【思い出エッセイ】中学時代の釣り仲間
中学時代、同じ中学に釣り仲間が2人いた。
彼らと私を合わせた3人でよく海釣りに出かけていた。
昼間よりも早朝の方がよく釣れるので、午前3時くらいに待ち合わせして、そこから数時間自転車をこいで海まで行っていた。
よく親が許してくれたものだと今では思う。
当時はスマホなど持っていなかったため、Google Mapなどの地図アプリを使いながら目的地までいくことはできない。

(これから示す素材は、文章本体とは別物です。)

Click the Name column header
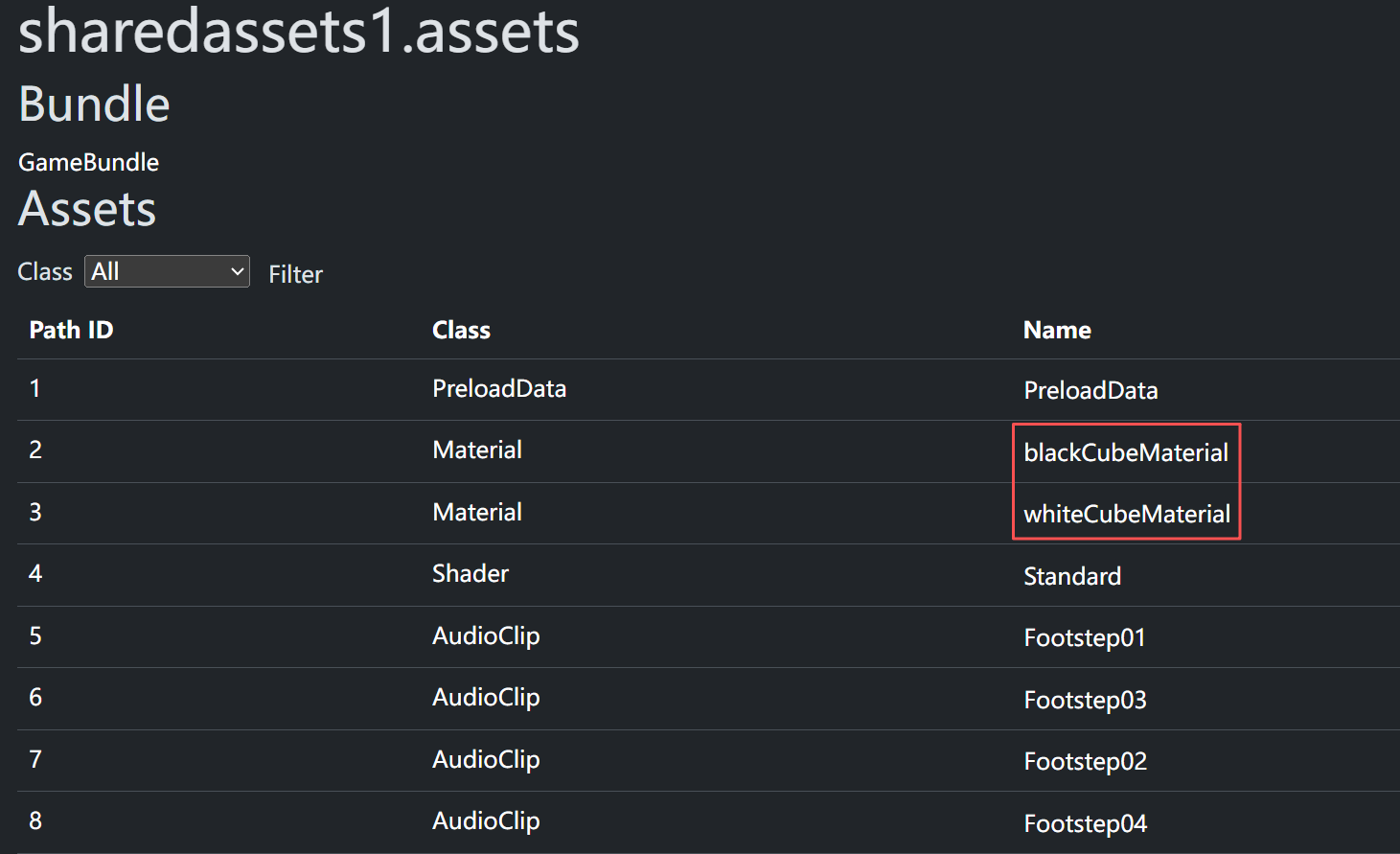The width and height of the screenshot is (1400, 854). point(1057,331)
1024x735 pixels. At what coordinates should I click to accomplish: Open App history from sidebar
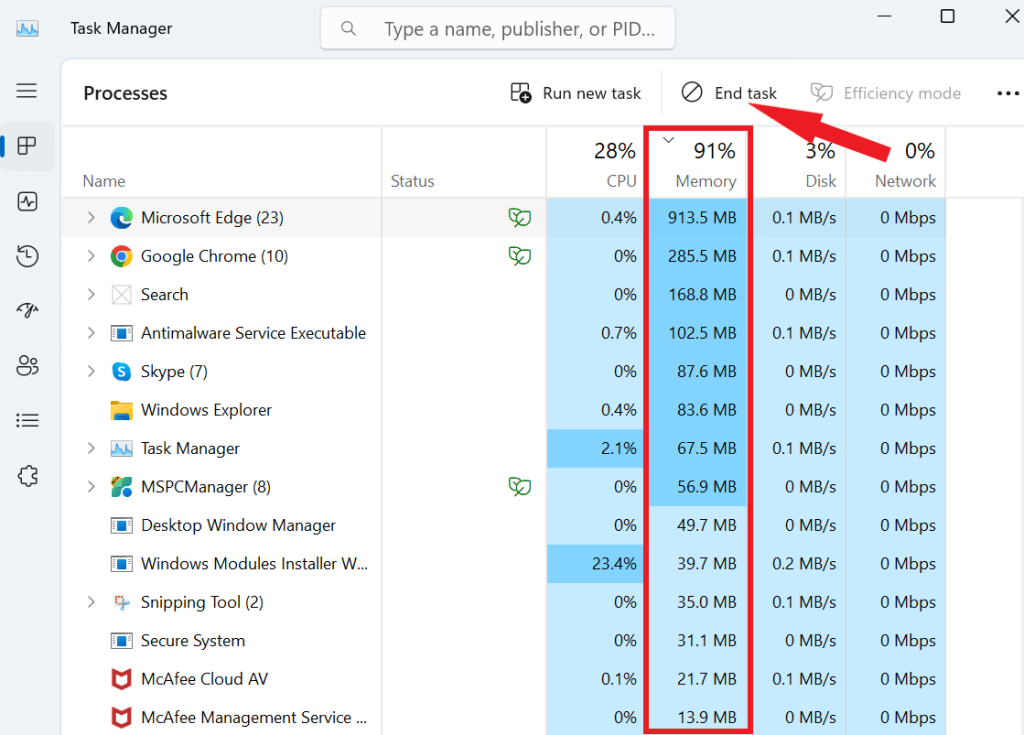point(27,256)
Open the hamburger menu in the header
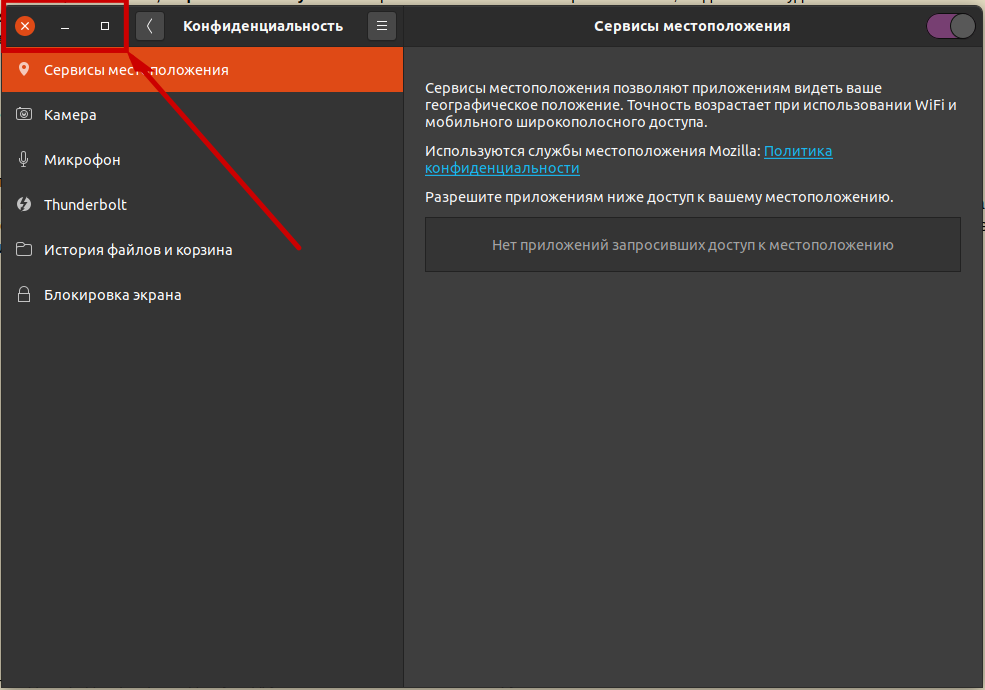This screenshot has width=985, height=690. [381, 26]
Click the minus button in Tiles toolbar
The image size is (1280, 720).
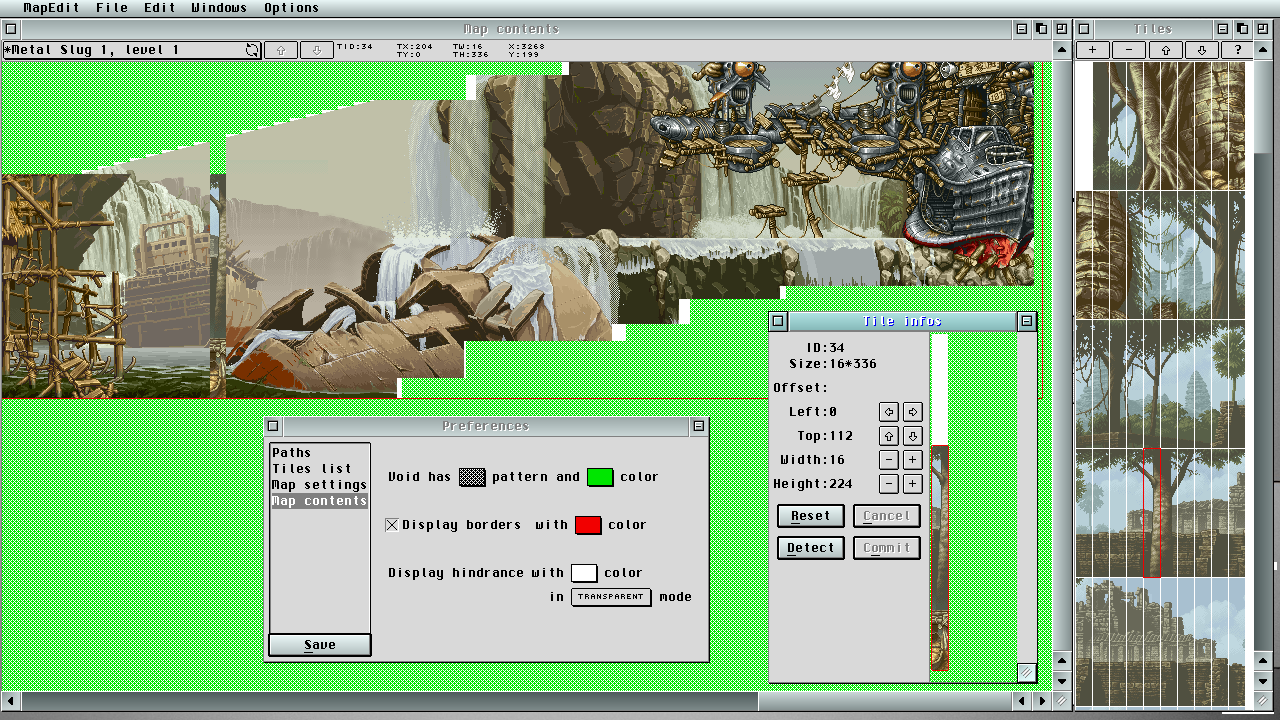(x=1129, y=50)
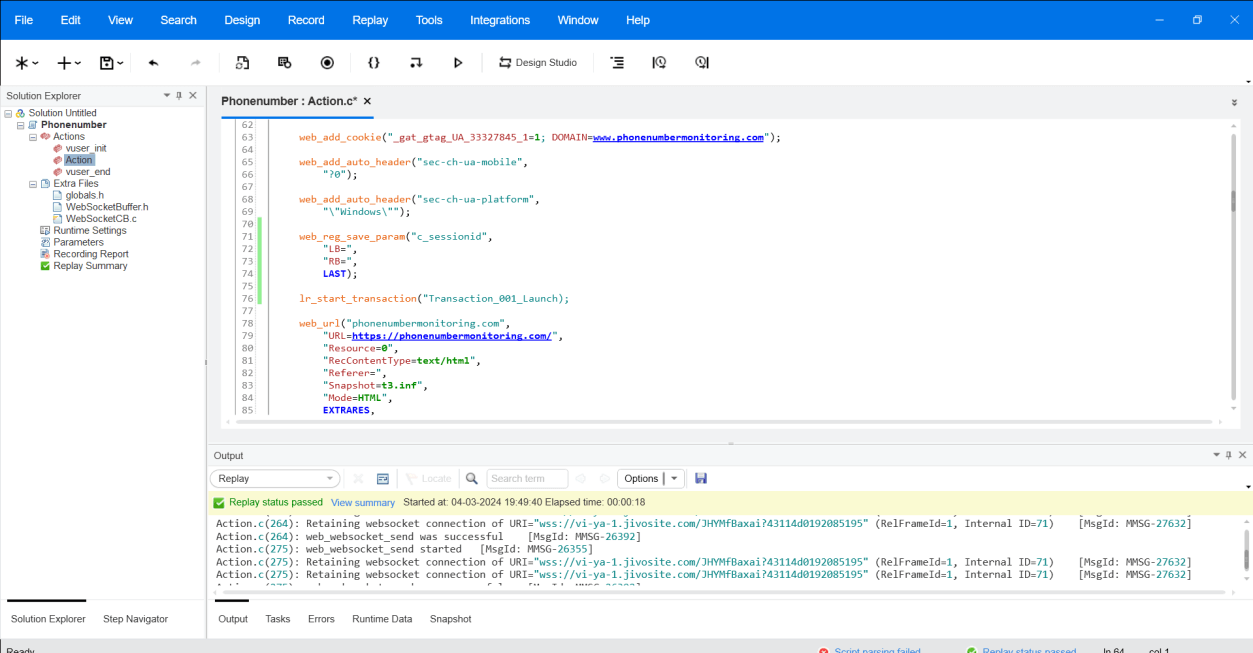Click the blue save output icon
Image resolution: width=1253 pixels, height=653 pixels.
pos(701,479)
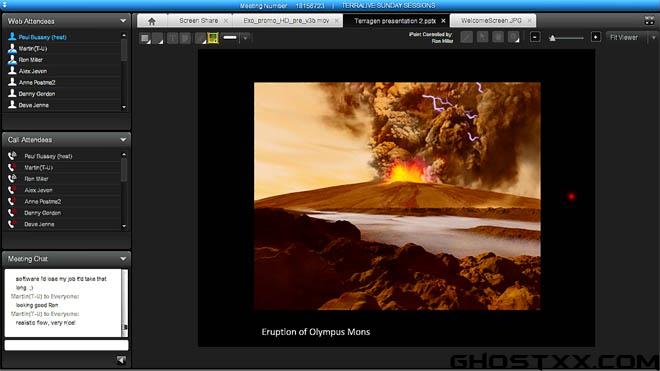This screenshot has width=660, height=371.
Task: Select the first shape tool in annotation toolbar
Action: [x=146, y=38]
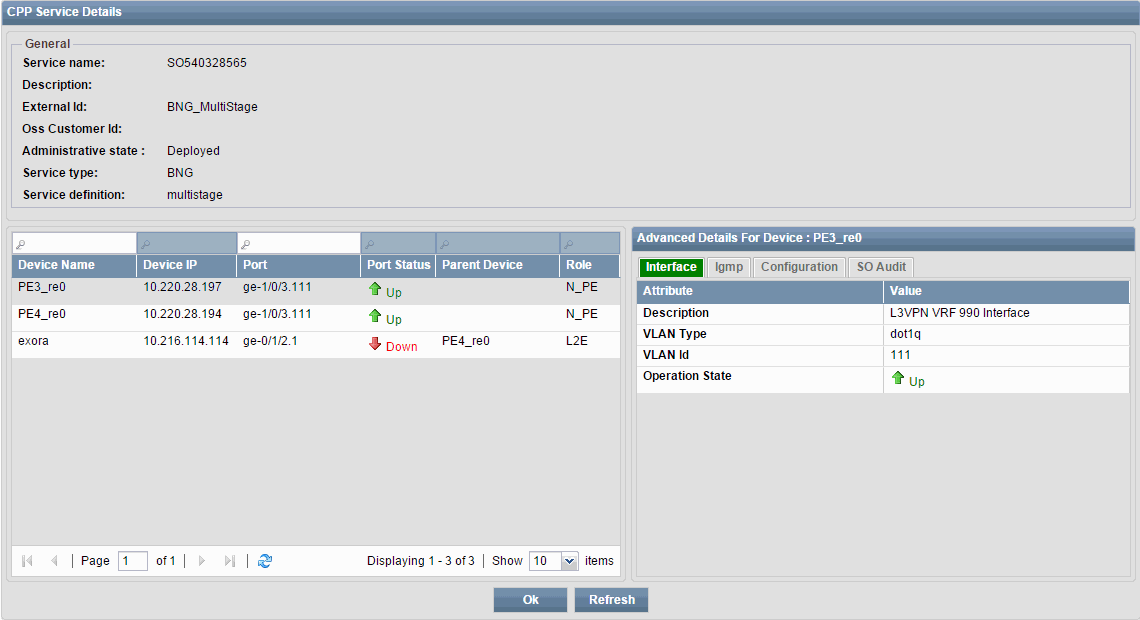
Task: Click the page number input field
Action: (132, 561)
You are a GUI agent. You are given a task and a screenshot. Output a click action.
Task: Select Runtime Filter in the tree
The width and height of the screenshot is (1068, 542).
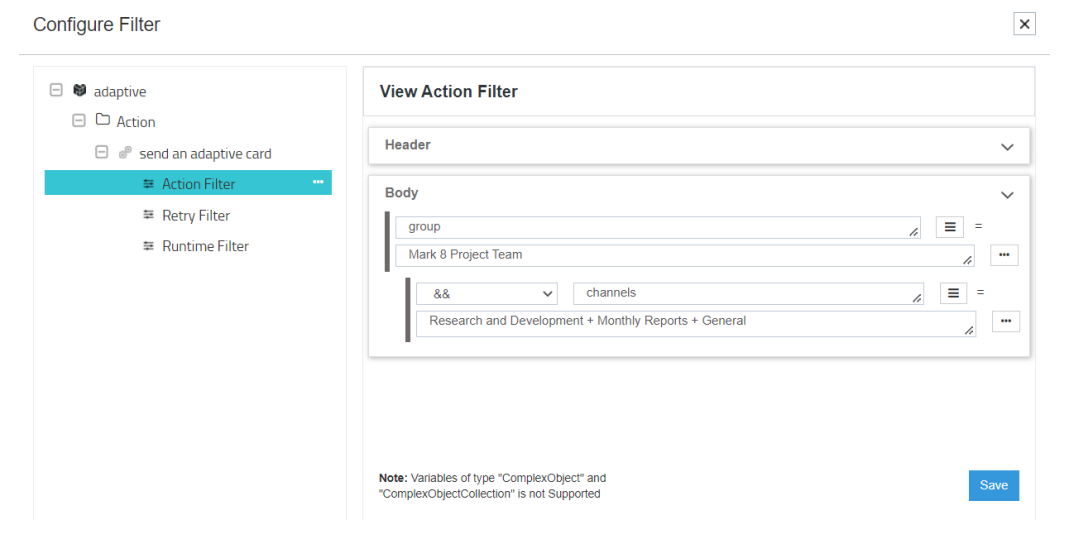click(x=205, y=246)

事前に地図を印刷し、その地図に赤ペンでルートを書き込み、それを持参して時節地図を確認しながら自転車をこぐ。
当然だが、午前3時ごろには車はほとんど通らない。
車道の真ん中を思い切り自転車で走るのがとても爽快であった。
あたりも静かで、心なしか空気も澄んでいる気がして、海までの道のりは心の底からワクワクするものだった。
海に着いたらさっそく竿を取り出し各自の仕掛けを準備して釣りを開始する。
釣りというのは釣れる時と釣れない時がはっきりするもので、釣れる時はどんなに仕掛けが適当でも釣れるが、釣れない時はどんな仕掛けを試してみてもなかなか釣れない。
魚が釣れたら釣れたで勿論楽しい思い出となるが、釣れなかった日であっても我々は全力で3人の時間を楽しんでいたなと感じる。
早朝から釣りを開始して、次第にあたりは明るくなる。
各々喋りもほどほどに釣りに熱中していて、気がつくとお昼になっている。
3人のうちの誰かが「飯食おう」と言う。
残り2人はそれに賛同し、3人で海を見ながらお昼ご飯を食べる。
釣りそのものよりもその時間を楽しんでいたのだなと今になって思う。
フグが釣れたら煽り合い、サイズの大きなアイナメやメバルが釣れれば目を光らせて3人でその釣った魚を見ていた。
彼らとはかなり仲が良かったはずだが、(よくある話ではあるが)高校進学を機に疎遠になってしまった。
私は高校進学を機に釣りを辞めてしまったが、他の2人は続けているのだろうか。
恐らくあの2人と一緒に釣りをするなどということは一生ないだろう。
それどころか一生会わない可能性が濃厚である。
彼らの脳内に私との釣りの思い出が残っていてくれたらちょびっとだけ嬉しい。